**Work instructions**
The answer should be the lines from the one with "[Soul Land Movie" through the final line of the entries, restated word for word.

**Dataset records**
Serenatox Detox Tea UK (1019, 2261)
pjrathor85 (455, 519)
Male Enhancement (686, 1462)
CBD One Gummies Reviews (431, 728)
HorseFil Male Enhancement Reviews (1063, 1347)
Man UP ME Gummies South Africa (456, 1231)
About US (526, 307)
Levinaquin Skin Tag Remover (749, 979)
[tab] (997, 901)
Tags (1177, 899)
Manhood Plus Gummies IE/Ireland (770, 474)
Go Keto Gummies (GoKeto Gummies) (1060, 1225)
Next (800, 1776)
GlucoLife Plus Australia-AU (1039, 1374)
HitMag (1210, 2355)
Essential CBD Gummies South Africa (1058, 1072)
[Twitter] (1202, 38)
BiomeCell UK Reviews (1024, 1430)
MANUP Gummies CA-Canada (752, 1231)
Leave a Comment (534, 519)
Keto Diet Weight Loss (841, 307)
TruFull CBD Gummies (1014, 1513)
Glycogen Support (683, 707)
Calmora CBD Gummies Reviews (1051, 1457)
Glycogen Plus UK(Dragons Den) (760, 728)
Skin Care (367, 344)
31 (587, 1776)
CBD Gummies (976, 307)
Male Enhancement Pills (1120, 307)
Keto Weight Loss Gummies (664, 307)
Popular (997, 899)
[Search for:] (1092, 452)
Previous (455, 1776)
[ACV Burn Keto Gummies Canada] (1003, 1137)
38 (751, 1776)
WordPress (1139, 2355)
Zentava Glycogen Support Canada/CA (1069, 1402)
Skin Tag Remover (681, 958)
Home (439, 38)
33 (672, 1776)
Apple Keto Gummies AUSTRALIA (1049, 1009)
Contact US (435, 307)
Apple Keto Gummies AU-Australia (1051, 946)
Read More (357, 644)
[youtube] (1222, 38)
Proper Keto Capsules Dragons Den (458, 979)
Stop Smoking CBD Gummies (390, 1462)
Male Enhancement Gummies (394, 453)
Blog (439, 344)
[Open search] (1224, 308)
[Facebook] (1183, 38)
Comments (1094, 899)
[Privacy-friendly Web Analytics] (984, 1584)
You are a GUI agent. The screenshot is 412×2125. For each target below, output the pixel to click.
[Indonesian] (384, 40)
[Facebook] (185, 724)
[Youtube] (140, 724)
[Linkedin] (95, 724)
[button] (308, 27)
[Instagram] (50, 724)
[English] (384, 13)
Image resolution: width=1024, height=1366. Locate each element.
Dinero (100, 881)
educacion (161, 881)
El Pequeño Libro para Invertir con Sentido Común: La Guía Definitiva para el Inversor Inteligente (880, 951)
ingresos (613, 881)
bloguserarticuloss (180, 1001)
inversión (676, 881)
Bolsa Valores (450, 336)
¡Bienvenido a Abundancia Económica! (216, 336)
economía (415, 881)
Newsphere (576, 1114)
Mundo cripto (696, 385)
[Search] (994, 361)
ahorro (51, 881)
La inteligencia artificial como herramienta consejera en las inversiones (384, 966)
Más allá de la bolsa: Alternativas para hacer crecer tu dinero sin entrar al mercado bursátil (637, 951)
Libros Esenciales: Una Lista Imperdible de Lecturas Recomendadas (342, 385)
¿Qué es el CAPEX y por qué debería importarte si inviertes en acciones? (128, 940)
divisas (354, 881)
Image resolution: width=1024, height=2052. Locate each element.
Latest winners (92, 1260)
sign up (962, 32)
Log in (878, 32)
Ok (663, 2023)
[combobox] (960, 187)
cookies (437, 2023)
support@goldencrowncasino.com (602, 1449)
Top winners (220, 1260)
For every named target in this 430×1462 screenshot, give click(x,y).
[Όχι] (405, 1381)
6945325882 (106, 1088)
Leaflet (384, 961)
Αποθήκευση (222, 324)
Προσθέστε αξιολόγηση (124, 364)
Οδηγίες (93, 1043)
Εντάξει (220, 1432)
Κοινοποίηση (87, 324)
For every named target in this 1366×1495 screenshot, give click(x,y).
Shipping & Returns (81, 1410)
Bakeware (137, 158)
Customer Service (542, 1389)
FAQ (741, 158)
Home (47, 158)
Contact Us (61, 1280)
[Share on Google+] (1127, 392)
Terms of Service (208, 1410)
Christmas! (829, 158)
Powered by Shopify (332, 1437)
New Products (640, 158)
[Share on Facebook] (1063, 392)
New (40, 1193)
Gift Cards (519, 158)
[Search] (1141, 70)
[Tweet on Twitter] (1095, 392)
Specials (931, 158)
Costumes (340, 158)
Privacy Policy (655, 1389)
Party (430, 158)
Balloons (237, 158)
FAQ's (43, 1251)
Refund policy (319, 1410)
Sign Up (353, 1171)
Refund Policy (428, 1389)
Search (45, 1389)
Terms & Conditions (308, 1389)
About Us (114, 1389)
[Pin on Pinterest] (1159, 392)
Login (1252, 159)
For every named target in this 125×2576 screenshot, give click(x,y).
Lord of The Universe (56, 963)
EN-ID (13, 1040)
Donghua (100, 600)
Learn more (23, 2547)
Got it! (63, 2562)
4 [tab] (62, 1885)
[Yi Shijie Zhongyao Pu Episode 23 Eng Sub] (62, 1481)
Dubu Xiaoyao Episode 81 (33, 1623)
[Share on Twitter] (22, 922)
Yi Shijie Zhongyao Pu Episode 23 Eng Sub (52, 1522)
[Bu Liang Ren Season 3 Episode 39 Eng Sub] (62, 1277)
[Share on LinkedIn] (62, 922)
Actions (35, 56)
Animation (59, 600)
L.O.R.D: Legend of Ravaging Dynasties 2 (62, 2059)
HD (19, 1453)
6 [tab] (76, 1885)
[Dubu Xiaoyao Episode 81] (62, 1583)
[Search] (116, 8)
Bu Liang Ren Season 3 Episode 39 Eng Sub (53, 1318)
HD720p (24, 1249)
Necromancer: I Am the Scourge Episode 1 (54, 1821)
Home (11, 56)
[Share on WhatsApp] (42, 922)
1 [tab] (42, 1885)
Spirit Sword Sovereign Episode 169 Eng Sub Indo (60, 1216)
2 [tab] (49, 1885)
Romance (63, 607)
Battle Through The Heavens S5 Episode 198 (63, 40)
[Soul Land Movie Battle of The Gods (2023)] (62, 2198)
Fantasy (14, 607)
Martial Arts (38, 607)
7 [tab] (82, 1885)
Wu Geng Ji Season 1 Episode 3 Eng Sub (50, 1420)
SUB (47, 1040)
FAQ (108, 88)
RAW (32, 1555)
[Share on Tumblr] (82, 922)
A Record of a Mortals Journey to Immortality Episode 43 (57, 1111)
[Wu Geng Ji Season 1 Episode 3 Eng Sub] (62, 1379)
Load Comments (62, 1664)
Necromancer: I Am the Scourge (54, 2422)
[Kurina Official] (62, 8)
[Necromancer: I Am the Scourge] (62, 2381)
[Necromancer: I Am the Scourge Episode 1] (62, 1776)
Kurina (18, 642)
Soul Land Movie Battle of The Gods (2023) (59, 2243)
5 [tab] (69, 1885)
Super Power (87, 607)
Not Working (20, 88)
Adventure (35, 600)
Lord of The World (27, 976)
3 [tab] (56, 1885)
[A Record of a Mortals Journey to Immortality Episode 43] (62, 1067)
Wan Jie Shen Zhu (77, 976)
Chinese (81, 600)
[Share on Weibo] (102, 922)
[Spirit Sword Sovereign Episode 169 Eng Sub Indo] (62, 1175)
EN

**Response**
[Soul Land Movie Battle of The Gods (2023)] (62, 2198)
Fantasy (14, 607)
Martial Arts (38, 607)
7 [tab] (82, 1885)
Wu Geng Ji Season 1 Episode 3 Eng Sub (50, 1420)
SUB (47, 1040)
FAQ (108, 88)
RAW (32, 1555)
[Share on Tumblr] (82, 922)
A Record of a Mortals Journey to Immortality Episode 43 (57, 1111)
[Wu Geng Ji Season 1 Episode 3 Eng Sub] (62, 1379)
Load Comments (62, 1664)
Necromancer: I Am the Scourge (54, 2422)
[Kurina Official] (62, 8)
[Necromancer: I Am the Scourge] (62, 2381)
[Necromancer: I Am the Scourge Episode 1] (62, 1776)
Kurina (18, 642)
Soul Land Movie Battle of The Gods (2023) (59, 2243)
5 [tab] (69, 1885)
Super Power (87, 607)
Not Working (20, 88)
Adventure (35, 600)
Lord of The World (27, 976)
3 [tab] (56, 1885)
[A Record of a Mortals Journey to Immortality Episode 43] (62, 1067)
Wan Jie Shen Zhu (77, 976)
Chinese (81, 600)
[Share on Weibo] (102, 922)
[Spirit Sword Sovereign Episode 169 Eng Sub Indo] (62, 1175)
EN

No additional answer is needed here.